10. Hors l'existence d'un lien de subordination, une société faisant partie d'un groupe peut être qualifiée de co-employeur du personnel employé par une autre que s'il existe, au-delà de la nécessaire coordination des actions économiques entre les sociétés appartenant à un même groupe et de l'état de domination économique que cette appartenance peut engendrer, une confusion d'intérêts, d'activités et de direction, se manifestant par une immixtion permanente de cette société dans la gestion économique de la société employeur, conduisant à la perte totale d'autonomie d'action de cette dernière.
11. La cour d'appel a d'abord constaté que le salarié reconnaissait, contrairement à ce que soutient le moyen, que les deux sociétés n'appartenaient pas à un groupe.
12. Elle a ensuite relevé que si le salarié devait, lors de l'exécution de son contrat de travail, communiquer avec la société Eiffage systèmes d'information auprès de laquelle il avait été mis à disposition, cela ne caractérisait pas un lien de subordination, alors que précisément la société Adyton Consulting lui avait reproché, à l'appui de son licenciement, d'avoir ignoré son pouvoir de direction.
13. Elle a pu en déduire que l'intéressé échouait à démontrer l'existence d'un lien de subordination avec la société auprès de laquelle il avait été mis à disposition.

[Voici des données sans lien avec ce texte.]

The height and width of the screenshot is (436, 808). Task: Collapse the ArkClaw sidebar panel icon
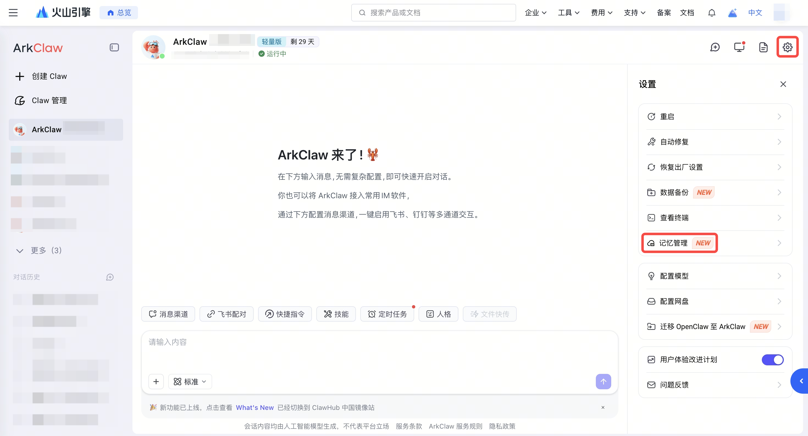point(114,47)
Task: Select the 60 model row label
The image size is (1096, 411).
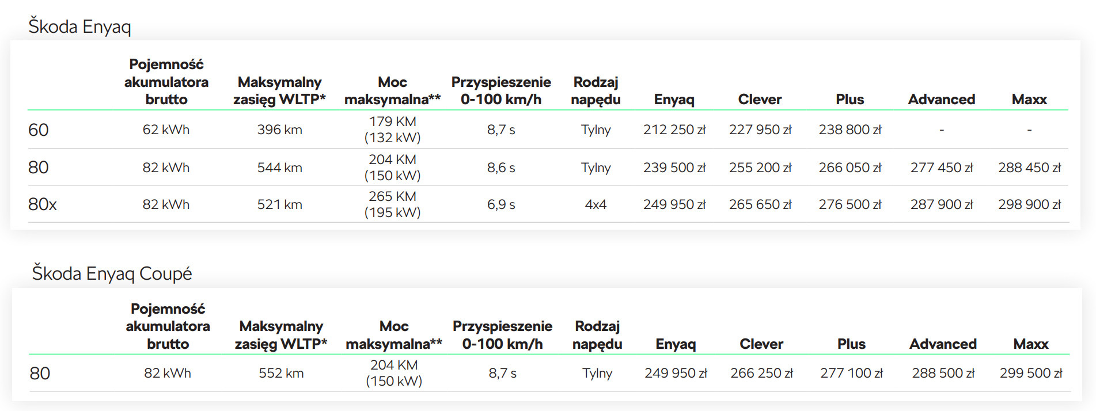Action: [38, 130]
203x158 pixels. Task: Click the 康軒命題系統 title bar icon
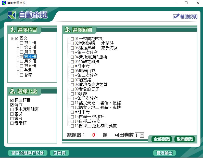4,3
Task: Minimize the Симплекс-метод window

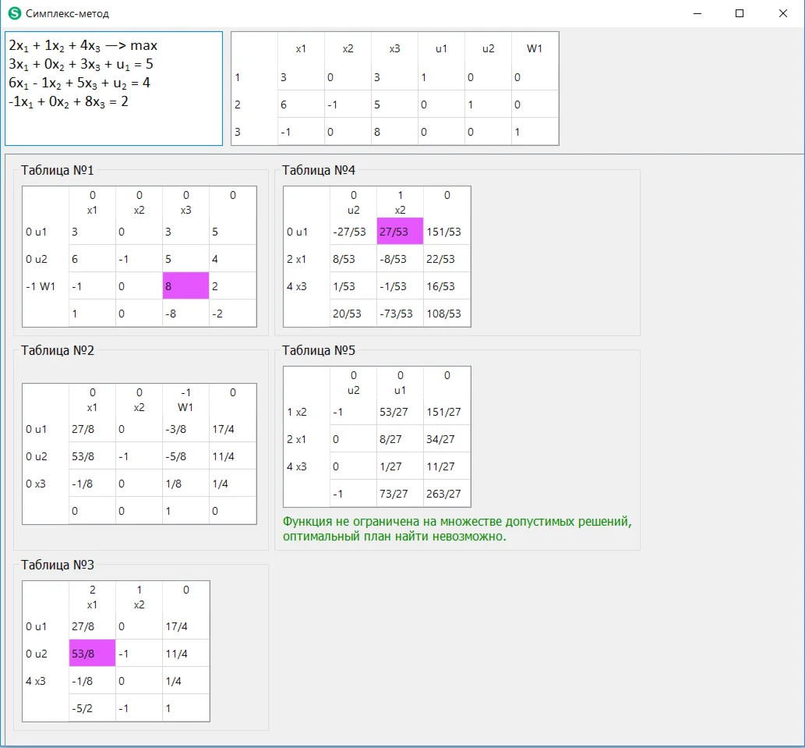Action: [696, 13]
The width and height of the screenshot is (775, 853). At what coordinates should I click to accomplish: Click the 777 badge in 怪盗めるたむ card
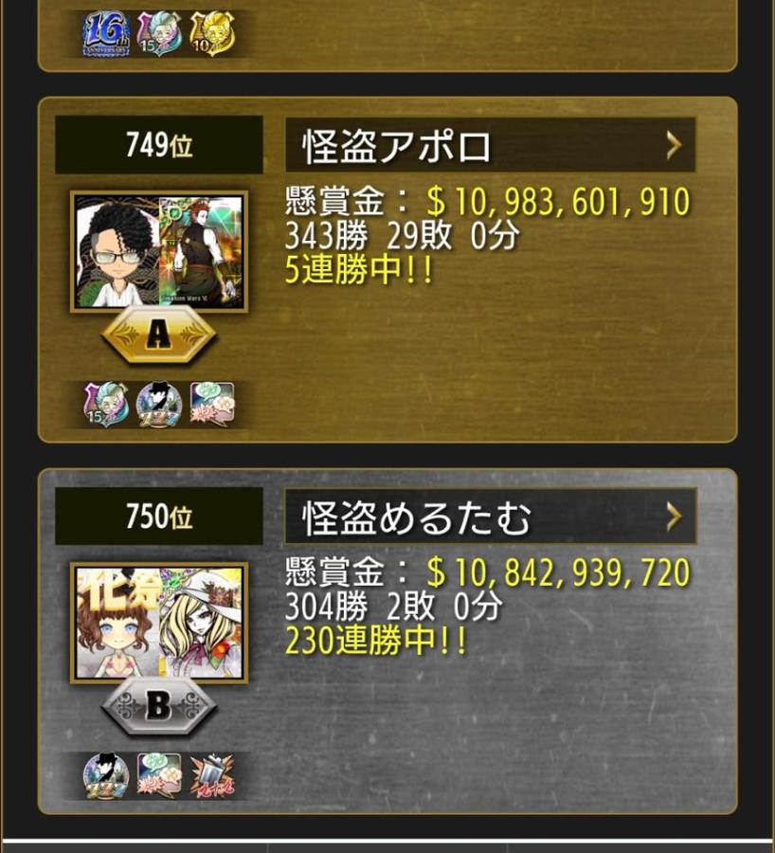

14. Le moyen n'est donc pas fondé.
PAR CES MOTIFS, la Cour :
REJETTE le pourvoi ;
Condamne M. [V] aux dépens ;
En application de l'article 700 du code de procédure civile, rejette les demandes ;
Ainsi fait et jugé par la Cour de cassation, chambre sociale, et prononcé publiquement le quatre juin deux mille vingt-cinq par mise à disposition de l'arrêt au greffe de la Cour, les parties ayant été préalablement avisées dans les conditions prévues au deuxième alinéa de l'article 450 du code de procédure civile.